> _EXCERPTED PASSAGE_:
Thank you for your quick help!

[mcourteaux]

Debugging this issue revealed the problem:

I added some tracing, and this is the loop causing the issue:

../../../src/renderer_vk.cpp (8435): BGFX Submit
../../../src/renderer_vk.cpp (4851): BGFX BufferVK::update(this=0x8058c4e0): srcOffset=3848, dstOffset=0, size=9342
../../../src/renderer_vk.cpp (4851): BGFX BufferVK::update(this=0x805a4508): srcOffset=13192, dstOffset=0, size=42440
../../../src/renderer_vk.cpp (8513): BGFX reset scratch buffer
../../../src/renderer_vk.cpp (9476): BGFX VideoMemBlitter
../../../src/renderer_vk.cpp (2705): BGFX Update TextVideoMemBlitter index buffer
../../../src/renderer_vk.cpp (4851): BGFX BufferVK::update(this=0x8058c4c8): srcOffset=0, dstOffset=0, size=372
../../../src/renderer_vk.cpp (2707): BGFX Update TextVideoMemBlitter vertex buffer
../../../src/renderer_vk.cpp (4851): BGFX BufferVK::update(this=0x805a44c8): srcOffset=376, dstOffset=0, size=3472
../../../src/renderer_vk.cpp (8223): BGFX kick(): vkSubmitQueue()

> _EXERCISE REQUIREMENTS_:
(1) List every size value that appears in the BufferVK::update lines of the debugging trace.
(2) According to the debugging trace, why is the list of traced lines shown?

(Stored items)

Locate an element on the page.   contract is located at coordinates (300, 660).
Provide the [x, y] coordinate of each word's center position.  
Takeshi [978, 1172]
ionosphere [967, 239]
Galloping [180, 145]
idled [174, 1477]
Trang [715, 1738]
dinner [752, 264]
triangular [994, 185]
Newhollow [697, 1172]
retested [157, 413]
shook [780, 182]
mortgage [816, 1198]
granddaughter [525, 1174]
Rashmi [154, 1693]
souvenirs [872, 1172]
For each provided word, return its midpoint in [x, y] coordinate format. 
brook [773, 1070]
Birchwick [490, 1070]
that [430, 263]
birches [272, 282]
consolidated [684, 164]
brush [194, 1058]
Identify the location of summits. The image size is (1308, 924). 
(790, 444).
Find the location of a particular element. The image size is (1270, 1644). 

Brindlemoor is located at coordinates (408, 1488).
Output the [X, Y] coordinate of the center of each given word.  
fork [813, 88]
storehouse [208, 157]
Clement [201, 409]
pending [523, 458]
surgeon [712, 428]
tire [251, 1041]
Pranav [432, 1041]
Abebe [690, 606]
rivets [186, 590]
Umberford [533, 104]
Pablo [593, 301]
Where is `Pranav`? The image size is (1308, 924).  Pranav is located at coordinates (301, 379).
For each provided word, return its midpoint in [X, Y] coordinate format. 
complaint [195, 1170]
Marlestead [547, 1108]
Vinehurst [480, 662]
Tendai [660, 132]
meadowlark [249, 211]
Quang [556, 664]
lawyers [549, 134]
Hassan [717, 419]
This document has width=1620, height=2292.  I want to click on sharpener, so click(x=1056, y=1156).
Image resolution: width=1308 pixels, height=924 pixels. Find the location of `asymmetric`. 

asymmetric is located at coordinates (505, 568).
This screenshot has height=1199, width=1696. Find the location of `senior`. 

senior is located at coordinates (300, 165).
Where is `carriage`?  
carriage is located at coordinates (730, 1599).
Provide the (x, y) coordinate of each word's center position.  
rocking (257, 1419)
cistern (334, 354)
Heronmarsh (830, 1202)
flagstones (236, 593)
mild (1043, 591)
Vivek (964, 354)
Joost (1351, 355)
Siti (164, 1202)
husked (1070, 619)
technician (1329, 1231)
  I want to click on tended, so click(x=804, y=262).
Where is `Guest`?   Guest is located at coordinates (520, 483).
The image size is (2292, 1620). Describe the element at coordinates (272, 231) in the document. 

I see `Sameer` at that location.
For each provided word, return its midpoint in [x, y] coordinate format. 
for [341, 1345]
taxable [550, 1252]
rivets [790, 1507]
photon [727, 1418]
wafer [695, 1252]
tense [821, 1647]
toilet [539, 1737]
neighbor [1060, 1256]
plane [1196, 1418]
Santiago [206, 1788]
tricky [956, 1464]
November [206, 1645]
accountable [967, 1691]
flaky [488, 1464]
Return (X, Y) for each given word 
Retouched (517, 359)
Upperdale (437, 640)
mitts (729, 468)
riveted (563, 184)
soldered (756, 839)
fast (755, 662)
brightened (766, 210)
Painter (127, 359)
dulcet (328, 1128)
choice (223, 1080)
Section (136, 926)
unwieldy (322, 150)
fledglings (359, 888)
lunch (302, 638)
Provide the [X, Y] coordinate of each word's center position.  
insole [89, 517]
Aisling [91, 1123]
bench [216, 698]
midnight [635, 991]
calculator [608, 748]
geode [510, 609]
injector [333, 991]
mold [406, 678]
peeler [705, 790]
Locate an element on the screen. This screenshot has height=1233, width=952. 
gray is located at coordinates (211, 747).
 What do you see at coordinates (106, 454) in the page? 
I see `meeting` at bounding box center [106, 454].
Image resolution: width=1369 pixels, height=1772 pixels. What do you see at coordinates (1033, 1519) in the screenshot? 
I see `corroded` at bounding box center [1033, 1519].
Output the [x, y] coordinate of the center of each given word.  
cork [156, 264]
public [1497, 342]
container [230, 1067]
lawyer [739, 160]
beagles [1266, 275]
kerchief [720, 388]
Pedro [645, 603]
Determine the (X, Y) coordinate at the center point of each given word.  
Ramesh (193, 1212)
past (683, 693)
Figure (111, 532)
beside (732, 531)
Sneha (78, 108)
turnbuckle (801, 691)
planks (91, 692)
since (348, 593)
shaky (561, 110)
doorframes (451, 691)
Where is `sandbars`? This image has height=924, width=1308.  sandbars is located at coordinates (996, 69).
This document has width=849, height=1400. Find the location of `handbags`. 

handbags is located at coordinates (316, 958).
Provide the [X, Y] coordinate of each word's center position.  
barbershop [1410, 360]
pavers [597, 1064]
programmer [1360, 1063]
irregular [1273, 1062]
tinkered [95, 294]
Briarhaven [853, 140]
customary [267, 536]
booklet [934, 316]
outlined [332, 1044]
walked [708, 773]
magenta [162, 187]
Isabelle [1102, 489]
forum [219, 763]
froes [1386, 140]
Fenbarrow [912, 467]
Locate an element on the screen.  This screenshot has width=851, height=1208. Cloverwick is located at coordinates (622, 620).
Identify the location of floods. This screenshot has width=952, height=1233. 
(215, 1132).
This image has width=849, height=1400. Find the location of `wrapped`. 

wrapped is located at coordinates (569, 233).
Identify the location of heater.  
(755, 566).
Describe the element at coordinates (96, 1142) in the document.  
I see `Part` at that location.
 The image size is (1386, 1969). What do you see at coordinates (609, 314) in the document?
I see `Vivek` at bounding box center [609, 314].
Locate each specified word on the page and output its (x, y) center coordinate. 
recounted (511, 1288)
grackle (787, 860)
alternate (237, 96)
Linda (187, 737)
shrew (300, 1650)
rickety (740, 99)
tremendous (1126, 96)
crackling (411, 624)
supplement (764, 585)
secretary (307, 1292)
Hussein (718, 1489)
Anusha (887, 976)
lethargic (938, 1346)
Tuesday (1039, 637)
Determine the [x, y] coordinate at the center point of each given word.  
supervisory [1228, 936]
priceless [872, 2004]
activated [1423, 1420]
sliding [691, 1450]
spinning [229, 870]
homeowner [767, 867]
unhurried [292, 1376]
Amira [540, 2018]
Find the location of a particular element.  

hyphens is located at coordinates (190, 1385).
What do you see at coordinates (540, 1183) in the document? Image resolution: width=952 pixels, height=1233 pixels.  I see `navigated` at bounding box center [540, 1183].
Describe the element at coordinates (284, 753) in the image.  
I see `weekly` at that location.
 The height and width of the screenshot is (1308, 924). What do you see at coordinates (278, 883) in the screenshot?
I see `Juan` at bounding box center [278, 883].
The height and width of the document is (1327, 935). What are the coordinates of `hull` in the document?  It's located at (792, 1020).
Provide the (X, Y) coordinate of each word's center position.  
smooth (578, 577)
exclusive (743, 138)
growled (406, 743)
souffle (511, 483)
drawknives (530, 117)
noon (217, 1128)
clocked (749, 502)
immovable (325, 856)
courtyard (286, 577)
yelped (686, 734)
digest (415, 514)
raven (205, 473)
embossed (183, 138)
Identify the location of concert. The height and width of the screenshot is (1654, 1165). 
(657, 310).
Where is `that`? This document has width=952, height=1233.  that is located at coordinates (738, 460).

> _SOLUTIONS TO THE TASKS_:
(1) 9342, 42440, 372, 3472

(2) The traced lines show the loop causing the issue. They come from tracing that was added while debugging, which revealed the problem.